General Principles/Strategies

In most patients, ARDS is part of an early and generalized systemic inflammation that is responsible for hemodynamic dysfunction. While conservative fluid management in later ARDS is associated with improved outcomes, optimal fluid management in this early period remains unclear. Methods of hemodynamic optimization and fluid management which account for dynamic changes over time are most likely to have a positive impact on patient outcomes. The risks associated with excessive fluid administration have led to development of strategies to assess “fluid responsiveness” before performing volume expansion. In principle, the only reason to administer fluid is to increase stroke volume (SV); if SV does not increase, fluid administration serves no rational purpose and is likely to be harmful [43]. Studies in heterogeneous groups of critically ill and injured patients have consistently demonstrated that only about 50% of hemodynamically unstable patients are fluid responsive, that is, their SV will increase by greater than 10-15% following a fluid bolus [44, 45]. These considerations suggest that determining whether a patient is fluid responsive as well as determining the patient’s “position” on his or her Frank-Starling curve should occur prior to each fluid bolus.

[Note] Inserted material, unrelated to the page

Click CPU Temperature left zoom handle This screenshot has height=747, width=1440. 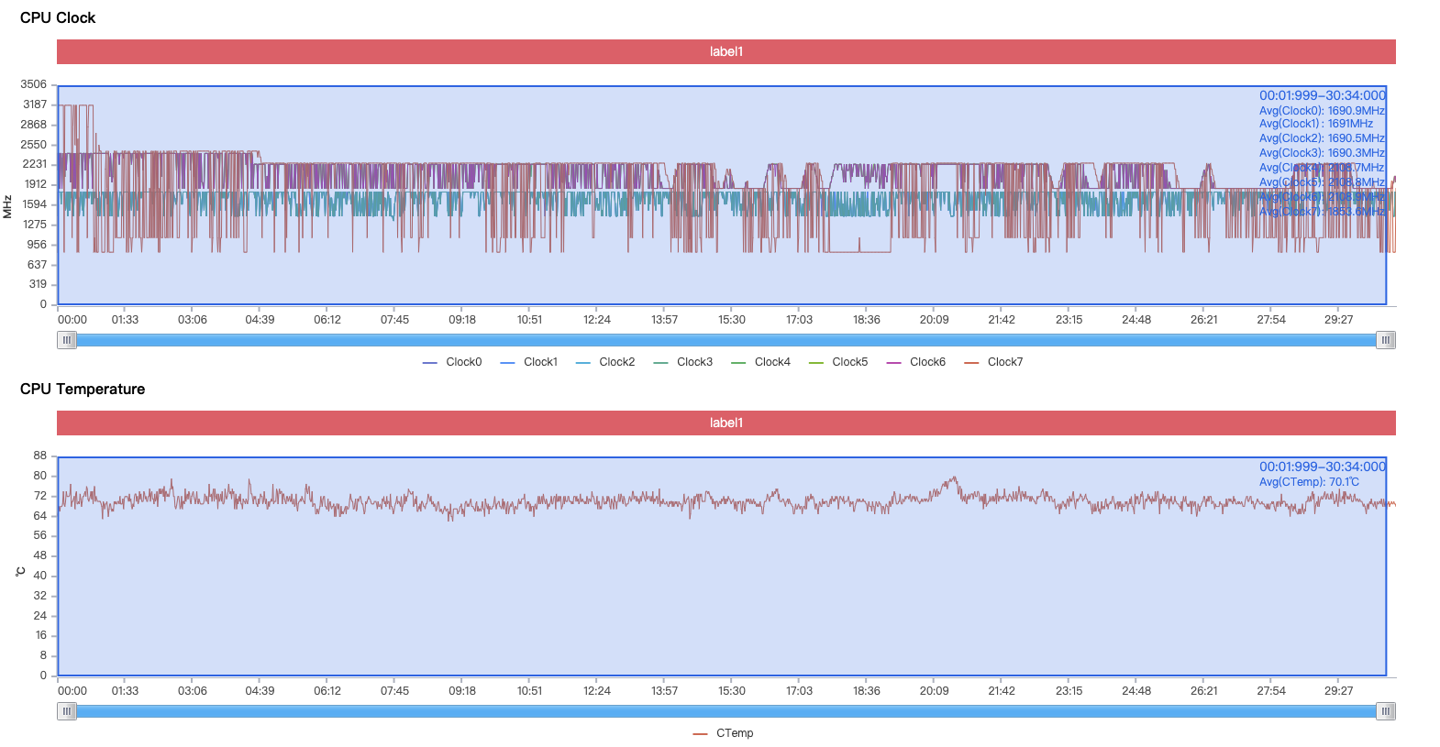(x=67, y=711)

According to the Frank-Starling principle, as the preload increases, left ventricular SV increases until the optimal preload is achieved at which point the SV remains relatively constant [46]. A necessary requirement for this model is that both ventricles are operating on similar points of their Frank-Starling curve. In patients with RV dysfunction, SV may not increase with fluid loading (it may actually decrease) even though the LV is preload responsive. The adverse effects of fluid loading occur as the patient reaches the plateau of his or her Frank-Starling curve, when atrial pressures increase sharply, increasing venous and pulmonary hydrostatic pressures, which causes a shift of fluid into the interstitial space with an increase in pulmonary and peripheral tissue edema. Furthermore, increased cardiac filling pressures increase the release of natriuretic peptides which cleave membrane- bound proteoglycans and glycoproteins off the endothelial glycocalyx, thereby further increasing endothelial permeability [47, 48].